**TASK STATEMENT:**
Can you output the lines of the material below, from the line with "coordinates (614, 134)." to the line with "I want to click on x-tick-label: 9, so", both included, as a JSON list of strings with one string per line and any blank lines left out?

**DATA TO PROCESS:**
☆ ☆ ☆ ☆
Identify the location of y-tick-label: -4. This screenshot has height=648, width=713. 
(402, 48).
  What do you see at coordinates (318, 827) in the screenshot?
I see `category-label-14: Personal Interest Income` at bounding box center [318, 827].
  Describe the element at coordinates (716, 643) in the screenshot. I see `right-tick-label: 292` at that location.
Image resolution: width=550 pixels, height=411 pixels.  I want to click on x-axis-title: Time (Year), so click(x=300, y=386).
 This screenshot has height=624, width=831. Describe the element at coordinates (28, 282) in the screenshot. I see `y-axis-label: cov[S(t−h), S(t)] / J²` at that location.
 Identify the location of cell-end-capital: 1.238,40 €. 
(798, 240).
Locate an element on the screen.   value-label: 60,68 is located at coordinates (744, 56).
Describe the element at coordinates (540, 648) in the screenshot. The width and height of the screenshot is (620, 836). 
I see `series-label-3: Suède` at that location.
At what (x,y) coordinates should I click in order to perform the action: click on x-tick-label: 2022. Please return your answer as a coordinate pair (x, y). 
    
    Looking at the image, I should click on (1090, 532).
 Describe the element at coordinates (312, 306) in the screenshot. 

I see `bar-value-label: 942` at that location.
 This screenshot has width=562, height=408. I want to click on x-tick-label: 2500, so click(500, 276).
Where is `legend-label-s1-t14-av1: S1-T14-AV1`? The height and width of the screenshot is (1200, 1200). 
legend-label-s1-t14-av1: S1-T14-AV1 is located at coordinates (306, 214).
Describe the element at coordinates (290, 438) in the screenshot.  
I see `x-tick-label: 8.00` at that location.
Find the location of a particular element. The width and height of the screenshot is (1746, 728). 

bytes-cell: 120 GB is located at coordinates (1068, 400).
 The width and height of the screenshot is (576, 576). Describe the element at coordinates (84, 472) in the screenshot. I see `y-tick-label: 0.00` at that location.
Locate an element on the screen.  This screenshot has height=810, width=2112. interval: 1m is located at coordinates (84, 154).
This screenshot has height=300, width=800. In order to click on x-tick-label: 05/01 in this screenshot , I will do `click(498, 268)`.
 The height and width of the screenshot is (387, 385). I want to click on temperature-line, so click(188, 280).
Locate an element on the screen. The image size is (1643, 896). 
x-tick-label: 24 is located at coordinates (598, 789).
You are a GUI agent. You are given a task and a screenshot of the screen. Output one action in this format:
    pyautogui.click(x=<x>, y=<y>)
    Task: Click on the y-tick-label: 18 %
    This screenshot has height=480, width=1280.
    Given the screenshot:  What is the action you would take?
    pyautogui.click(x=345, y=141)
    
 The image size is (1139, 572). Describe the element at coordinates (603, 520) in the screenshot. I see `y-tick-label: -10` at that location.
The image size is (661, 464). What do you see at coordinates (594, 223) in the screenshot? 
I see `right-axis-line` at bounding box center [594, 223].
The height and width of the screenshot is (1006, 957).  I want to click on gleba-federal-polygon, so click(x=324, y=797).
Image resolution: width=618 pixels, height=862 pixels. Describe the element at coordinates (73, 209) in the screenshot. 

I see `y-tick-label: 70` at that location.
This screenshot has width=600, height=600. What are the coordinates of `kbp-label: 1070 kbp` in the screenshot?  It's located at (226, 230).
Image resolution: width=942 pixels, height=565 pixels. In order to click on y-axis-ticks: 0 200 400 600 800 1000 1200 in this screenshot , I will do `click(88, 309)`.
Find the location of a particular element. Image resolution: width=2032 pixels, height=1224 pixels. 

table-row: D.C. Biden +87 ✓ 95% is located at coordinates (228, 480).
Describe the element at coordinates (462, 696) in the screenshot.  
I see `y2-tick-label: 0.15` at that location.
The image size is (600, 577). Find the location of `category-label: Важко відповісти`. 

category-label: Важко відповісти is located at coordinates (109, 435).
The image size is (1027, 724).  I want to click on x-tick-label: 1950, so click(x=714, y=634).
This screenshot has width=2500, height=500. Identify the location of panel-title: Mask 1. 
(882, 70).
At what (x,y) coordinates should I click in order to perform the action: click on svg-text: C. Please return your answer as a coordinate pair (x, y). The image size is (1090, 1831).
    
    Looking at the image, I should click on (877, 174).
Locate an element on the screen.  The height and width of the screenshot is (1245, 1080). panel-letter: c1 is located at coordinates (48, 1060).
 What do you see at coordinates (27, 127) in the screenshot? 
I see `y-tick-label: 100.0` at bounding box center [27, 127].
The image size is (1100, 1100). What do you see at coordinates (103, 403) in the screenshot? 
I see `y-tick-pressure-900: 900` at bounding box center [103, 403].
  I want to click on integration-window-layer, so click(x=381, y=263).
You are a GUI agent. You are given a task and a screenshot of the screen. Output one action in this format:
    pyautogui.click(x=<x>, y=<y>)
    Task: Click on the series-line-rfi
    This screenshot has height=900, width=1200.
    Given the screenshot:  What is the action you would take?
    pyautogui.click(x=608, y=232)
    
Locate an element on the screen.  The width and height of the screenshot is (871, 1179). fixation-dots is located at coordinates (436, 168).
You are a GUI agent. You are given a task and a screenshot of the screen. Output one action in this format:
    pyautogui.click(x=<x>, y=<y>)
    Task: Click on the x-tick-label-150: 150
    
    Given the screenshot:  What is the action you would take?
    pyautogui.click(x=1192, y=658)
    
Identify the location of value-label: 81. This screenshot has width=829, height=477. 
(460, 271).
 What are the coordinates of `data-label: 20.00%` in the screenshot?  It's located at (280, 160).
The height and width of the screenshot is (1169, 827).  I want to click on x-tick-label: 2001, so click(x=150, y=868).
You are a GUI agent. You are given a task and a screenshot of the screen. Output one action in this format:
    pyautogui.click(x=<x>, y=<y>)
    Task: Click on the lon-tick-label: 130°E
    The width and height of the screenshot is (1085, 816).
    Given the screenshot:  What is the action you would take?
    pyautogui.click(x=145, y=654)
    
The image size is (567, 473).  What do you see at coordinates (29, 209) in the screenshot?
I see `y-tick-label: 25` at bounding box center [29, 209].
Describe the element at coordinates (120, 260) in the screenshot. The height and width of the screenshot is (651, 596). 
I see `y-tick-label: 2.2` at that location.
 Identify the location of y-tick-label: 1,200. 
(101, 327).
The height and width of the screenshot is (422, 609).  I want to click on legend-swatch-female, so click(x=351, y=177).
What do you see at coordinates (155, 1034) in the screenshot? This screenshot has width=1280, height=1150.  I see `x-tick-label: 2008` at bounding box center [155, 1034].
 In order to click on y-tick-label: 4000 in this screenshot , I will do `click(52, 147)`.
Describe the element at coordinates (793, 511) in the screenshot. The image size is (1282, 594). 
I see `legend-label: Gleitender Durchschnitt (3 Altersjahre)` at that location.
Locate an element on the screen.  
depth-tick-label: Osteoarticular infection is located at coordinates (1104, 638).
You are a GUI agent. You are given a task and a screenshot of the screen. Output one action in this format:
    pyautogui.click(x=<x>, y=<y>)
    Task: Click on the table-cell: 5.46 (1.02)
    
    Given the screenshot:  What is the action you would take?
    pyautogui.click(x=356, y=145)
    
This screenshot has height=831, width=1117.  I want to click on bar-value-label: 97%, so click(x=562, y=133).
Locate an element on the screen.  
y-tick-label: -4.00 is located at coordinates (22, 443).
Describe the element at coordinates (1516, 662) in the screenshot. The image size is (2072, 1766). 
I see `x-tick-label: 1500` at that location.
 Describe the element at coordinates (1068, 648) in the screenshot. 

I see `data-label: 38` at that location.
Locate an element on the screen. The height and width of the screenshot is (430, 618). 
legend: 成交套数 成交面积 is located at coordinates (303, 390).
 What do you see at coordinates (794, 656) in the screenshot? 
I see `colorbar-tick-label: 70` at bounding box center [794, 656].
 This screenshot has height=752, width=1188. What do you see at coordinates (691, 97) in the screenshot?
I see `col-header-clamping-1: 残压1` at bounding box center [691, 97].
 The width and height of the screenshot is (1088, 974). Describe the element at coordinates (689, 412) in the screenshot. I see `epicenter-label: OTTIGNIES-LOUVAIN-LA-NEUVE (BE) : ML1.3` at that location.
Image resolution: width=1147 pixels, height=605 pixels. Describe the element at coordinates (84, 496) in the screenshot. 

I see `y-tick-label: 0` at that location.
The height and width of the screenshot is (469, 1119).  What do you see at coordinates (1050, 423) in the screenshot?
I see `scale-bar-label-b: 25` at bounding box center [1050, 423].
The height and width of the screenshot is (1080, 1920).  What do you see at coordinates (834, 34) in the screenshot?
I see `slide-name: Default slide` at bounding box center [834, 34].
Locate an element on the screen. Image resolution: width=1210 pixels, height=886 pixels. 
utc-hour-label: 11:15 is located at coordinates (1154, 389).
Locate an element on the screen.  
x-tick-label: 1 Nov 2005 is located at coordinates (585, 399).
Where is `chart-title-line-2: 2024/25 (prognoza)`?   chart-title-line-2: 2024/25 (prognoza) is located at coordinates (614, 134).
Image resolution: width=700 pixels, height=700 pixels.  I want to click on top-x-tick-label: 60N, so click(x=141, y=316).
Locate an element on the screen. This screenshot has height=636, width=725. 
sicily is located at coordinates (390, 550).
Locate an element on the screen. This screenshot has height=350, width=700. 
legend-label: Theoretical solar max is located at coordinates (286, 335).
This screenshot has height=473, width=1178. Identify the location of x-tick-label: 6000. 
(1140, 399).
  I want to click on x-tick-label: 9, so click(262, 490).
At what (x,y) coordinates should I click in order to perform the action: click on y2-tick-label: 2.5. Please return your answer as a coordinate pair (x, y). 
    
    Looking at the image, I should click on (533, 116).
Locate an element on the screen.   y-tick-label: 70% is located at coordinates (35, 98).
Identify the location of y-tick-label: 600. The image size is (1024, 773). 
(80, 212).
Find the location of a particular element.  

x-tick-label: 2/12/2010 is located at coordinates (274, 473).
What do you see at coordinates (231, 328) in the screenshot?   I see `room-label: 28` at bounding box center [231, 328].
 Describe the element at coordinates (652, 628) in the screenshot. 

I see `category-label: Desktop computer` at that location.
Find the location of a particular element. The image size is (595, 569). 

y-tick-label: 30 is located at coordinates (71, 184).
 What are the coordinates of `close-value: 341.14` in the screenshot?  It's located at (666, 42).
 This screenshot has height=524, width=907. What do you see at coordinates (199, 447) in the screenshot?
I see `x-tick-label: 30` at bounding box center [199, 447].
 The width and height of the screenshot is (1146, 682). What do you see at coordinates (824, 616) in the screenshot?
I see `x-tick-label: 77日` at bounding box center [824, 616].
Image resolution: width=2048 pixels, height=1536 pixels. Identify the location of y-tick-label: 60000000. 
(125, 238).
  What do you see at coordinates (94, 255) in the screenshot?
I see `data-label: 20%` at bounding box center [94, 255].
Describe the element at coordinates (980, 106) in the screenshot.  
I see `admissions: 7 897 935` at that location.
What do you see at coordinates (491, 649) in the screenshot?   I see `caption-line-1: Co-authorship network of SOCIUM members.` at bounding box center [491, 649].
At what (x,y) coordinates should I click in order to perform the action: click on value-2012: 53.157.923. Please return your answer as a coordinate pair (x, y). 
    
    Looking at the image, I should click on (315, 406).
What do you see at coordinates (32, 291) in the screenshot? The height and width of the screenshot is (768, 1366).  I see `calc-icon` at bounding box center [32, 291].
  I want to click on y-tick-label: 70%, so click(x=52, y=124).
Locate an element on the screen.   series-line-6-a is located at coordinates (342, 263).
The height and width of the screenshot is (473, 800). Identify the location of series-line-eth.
☆ ☆ ☆ ☆
**EXPECTED ANSWER:**
[
  "Where is `chart-title-line-2: 2024/25 (prognoza)`?   chart-title-line-2: 2024/25 (prognoza) is located at coordinates (614, 134).",
  "Image resolution: width=700 pixels, height=700 pixels.  I want to click on top-x-tick-label: 60N, so click(x=141, y=316).",
  "Locate an element on the screen. This screenshot has height=636, width=725. ",
  "sicily is located at coordinates (390, 550).",
  "Locate an element on the screen. This screenshot has height=350, width=700. ",
  "legend-label: Theoretical solar max is located at coordinates (286, 335).",
  "This screenshot has height=473, width=1178. Identify the location of x-tick-label: 6000. ",
  "(1140, 399).",
  "  I want to click on x-tick-label: 9, so click(262, 490)."
]